Dov’è lo scandalo? Perché la pubblica gogna? I lavoratori hanno esercitato il loro diritto di assemblea per discutere delle difficili condizioni di lavoro in cui si trovano ad operare, in perenne sotto organico, senza straordinari pagati, in locali spesso degradati senza riscaldamento o condizionatori, con un alto numero di contratti precari.
La polemica è montata soprattutto per la storia degli straordinari e per delle interviste fatte volutamente a turisti che nel non capire la protesta davano addosso ai protagonisti di questa vicenda, dichiarando che è sbagliato creare disagio.
Sogno o son desto; lo sciopero non deve creare disagio?
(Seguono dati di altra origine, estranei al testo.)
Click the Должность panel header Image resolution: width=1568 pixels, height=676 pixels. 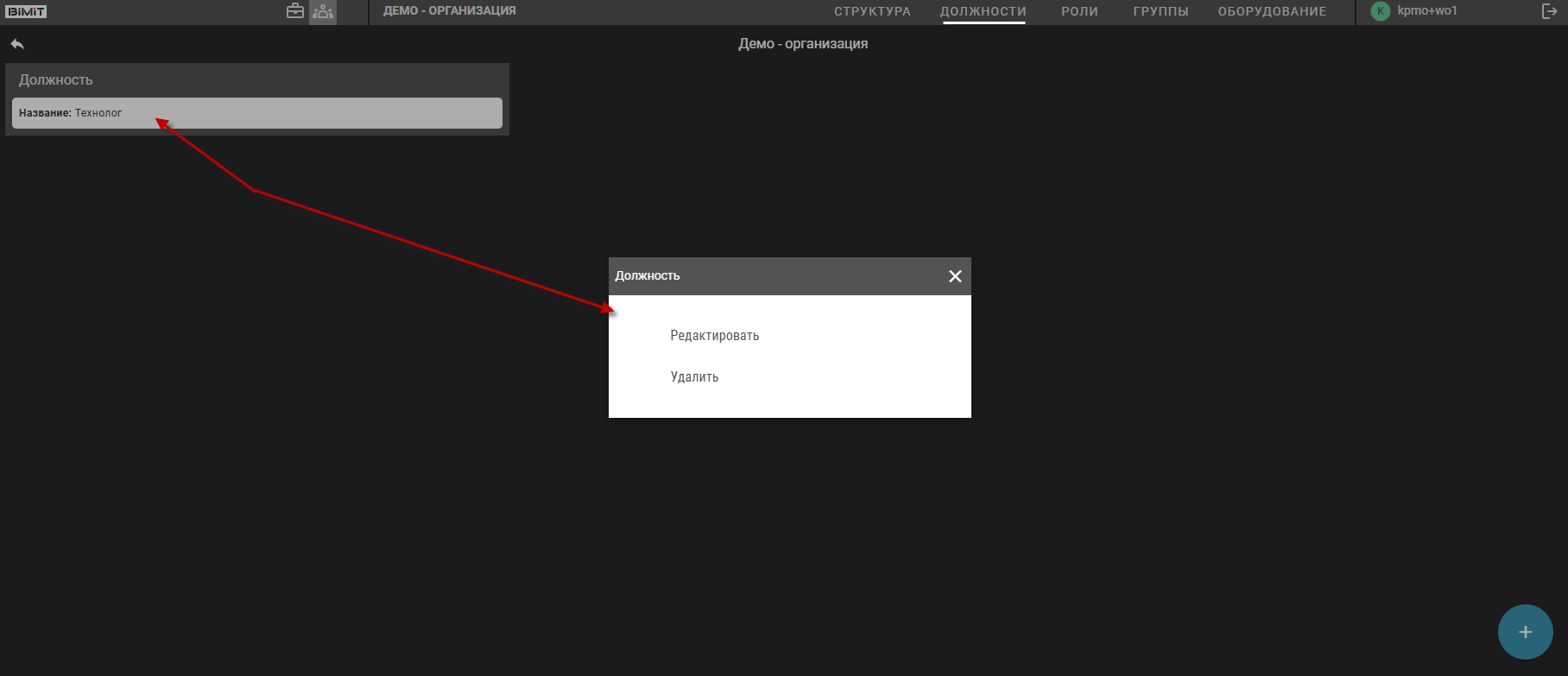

La realtà della protesta, purtroppo nascosta era altra: il vero motivo della querelle riguardava i salari accessori, quelli riferibili ad aperture notturne ad esempio, il tutto messo già in accordo col governo ma con il soggetto istituzionale totalmente inadempiente, basta pensare che i 18.500 dipendenti del Ministero aspettano le indennità di servizio accessorie (30% dello stipendio) da svariato e indefinito tempo. La rappresaglia forte avvenuta da più parti, dal dimissionario Ignazio Marino, dal Ministro Franceschini e dal premier Matteo Renzi aveva ed ha un unico e solo obiettivo: attaccare in maniera inderogabile il diritto allo sciopero.
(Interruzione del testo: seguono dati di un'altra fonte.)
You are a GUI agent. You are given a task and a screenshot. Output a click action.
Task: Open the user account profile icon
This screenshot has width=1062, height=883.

Logica conseguenza di parole già utilizzate alla kermesse del Partito democratico dal pericoloso intervento di Davide Serra, imprenditore e renziano della prima ora sulla limitazione delle manifestazioni e del diritto di sciopero stesso.
Capire perché attaccare la categoria degli operatori dei beni culturali è la logica conseguenza: una categoria poco sindacalizzata, poco politicizzata e soprattutto poco coesa, recante in se una guerra fratricida tra gli stessi lavoratori. Quale occasione più ghiotta per gli sciacalli dello stato di diritto di partire proprio da loro? L’unica risposta che può e deve essere data deve partire da un ritorno vero alle concertazioni collettive che hanno caratterizzato buona parte del novecento, concepirsi come società solida contro chi ci vuole liquidi anzi gassosi.
I beni culturali non sono e non devono diventare patrimonio di pochi ma sono il tesoro di tutti e di tutte, proteggiamoli e difendiamo chi prova a difenderli.